The trial court instructed the jury on this issue as follows: “An additional element for which the plaintiff is entitled to be compensated for is the pain and suffering that she has suffered and that she will continue to suffer as a proximate result of the negligence of the defendant. Obviously, this is a difficult item to determine because how does one measure pain and suffering in terms of dollars and cents. All the court can say to you is, you should use your own good common sense and judgment in awarding money damages for any pain and suffering that you find that the plaintiff experienced and will experience as a proximate result of negligence on the defendant. Any figure|s] suggested by counsel are just that, suggestions. They are not evidence in the case and the burden of determining the appropriate amount of damages is for you and you alone to determine, based on the evidence that you have heard.”

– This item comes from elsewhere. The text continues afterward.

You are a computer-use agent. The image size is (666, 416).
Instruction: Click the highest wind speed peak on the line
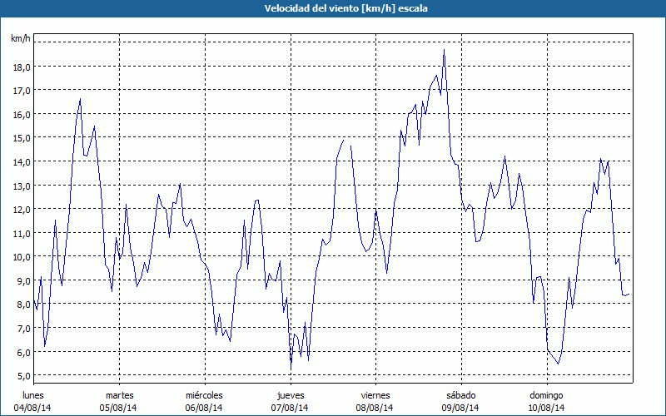pos(444,50)
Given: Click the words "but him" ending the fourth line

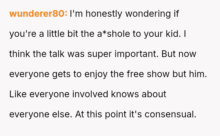Looking at the screenshot, I should [x=190, y=74].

In its motion, the defendant set forth several grounds for setting aside the verdict. The only ground that the defendant pursues on appeal, however, pertains to the plaintiff’s statement in closing argument as to the amount of money that the jury should return in its verdict.

We note that the holding in Botta v. Brunner, 26 N.J. 82, 138 A.2d 713 (1958), has been modified by a New Jersey rule of practice. “Rule 1:7-1 (b) permits counsel to argue to the trier of fact the appropriateness of employing a time-unit calculation technique for fixing any element of unliquidated damages. However, this rule continues to prohibit any suggestion by counsel of specific monetary amounts either on a lump sum or time-unit basis.” Friedman v. C & S Car Service, 108 N.J. 72, 77 n.3, 527 A.2d 871 (1987).

This Practice Book provision was adopted in June, 1973, as § 247A. We note that pursuant to General Statutes § 52-91, a plaintiff may no longer state in his complaint the specific amount of damages being sought from a defendant. He is required to specify whether the amount in demand exceeds or is less than $15,000 or $2500.

Practice Book § 310 was repealed as of December 15,1987. This change has no effect on the policy underlying Practice Book § 313.